The two-year rule for dischargeability of an income tax debt says that you must have filed the tax return more than two years before the day you filed the bankruptcy petition. The mirror image is that you have filed the bankruptcy petition less than two years after you’ve filed the tax return. Interestingly enough, that two-year mirror image is not a requirement for a tax debt to be a priority tax debt because it does not appear in Section 507(a) of the Bankruptcy Code in the list of priority debts. The two-year rule, of course, appears in Section 523(a) dealing with nondischargeable debts.

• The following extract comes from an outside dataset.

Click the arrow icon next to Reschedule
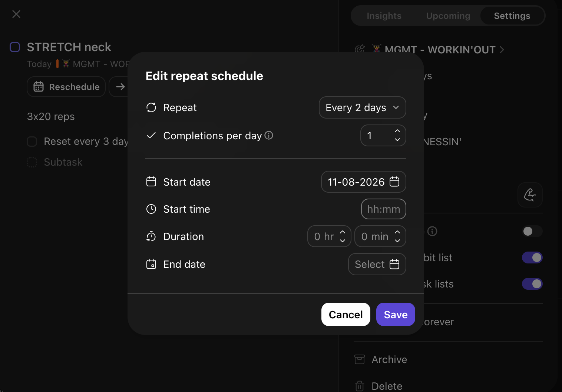Image resolution: width=562 pixels, height=392 pixels. 120,87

There is a fairly lengthy list in Section 507(a) of priority debts, and debts that do not fit within that list are called nonpriority debts. A simple example of a nonpriority debt is medical debt; there is no provision in Section 507(a) listing medical debt as being a priority debt. Most credit card debts are also not going to be priority debts. Secured debts are not listed in Section 507(a) and are treated, for the most part, separately. Though secured debt isn’t in the list of priorities, the secured creditor does have special rights attached to the collateral that secures the debt. Therefore, that creditor will be treated well based on that claim against the collateral. Technically, however, that’s not a priority debt because a secured debt is in its own category. There is, of course, more to the discussion of what priority debts are. You can always give me a call if you want to further discuss priority debts versus nonpriority debts.

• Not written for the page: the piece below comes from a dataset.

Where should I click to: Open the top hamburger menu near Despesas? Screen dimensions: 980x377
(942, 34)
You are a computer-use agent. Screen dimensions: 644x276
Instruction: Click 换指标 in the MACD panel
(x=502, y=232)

What Criteria Determine If A Tax Is Nonpriority?

As I just stated, a priority tax debt is a debt on a tax in which the tax return was due less than three years prior to filing the bankruptcy papers and the tax was assessed or assessable less than 240 days prior to filing the bankruptcy papers. That means if you don’t wait long enough — three years plus a day after the tax return was due, and 241 days after the tax was assessed — to file the bankruptcy papers, then the tax is a priority tax. If, on the other hand, you did wait more than the three years after the tax return was due and you did wait more than 240 days after the tax was assessed, then the tax is nonpriority.

That doesn’t mean the tax is dischargeable. For it to be dischargeable, you also have to satisfy that two-year requirement, meaning you waited more than two years after you filed the return to file the bankruptcy papers. In most cases, if you file the return on time and satisfy the three-year rule, you will have satisfied the two-year rule. Sometimes, however, people file their returns late, meaning they satisfy the three-year rule and the 240-day rule for dischargeability, but not the two-year rule for dischargeability. In that case, even though it’s a nonpriority tax debt, it’s not dischargeable. Again, you have to satisfy all three: the three-year, two-year, and 240-day rules for dischargeability.

To summarize, a nonpriority tax debt is one that you’ve waited long enough after the date the return was due and long enough after the tax was assessed to file the bankruptcy papers. That makes the tax debt nonpriority.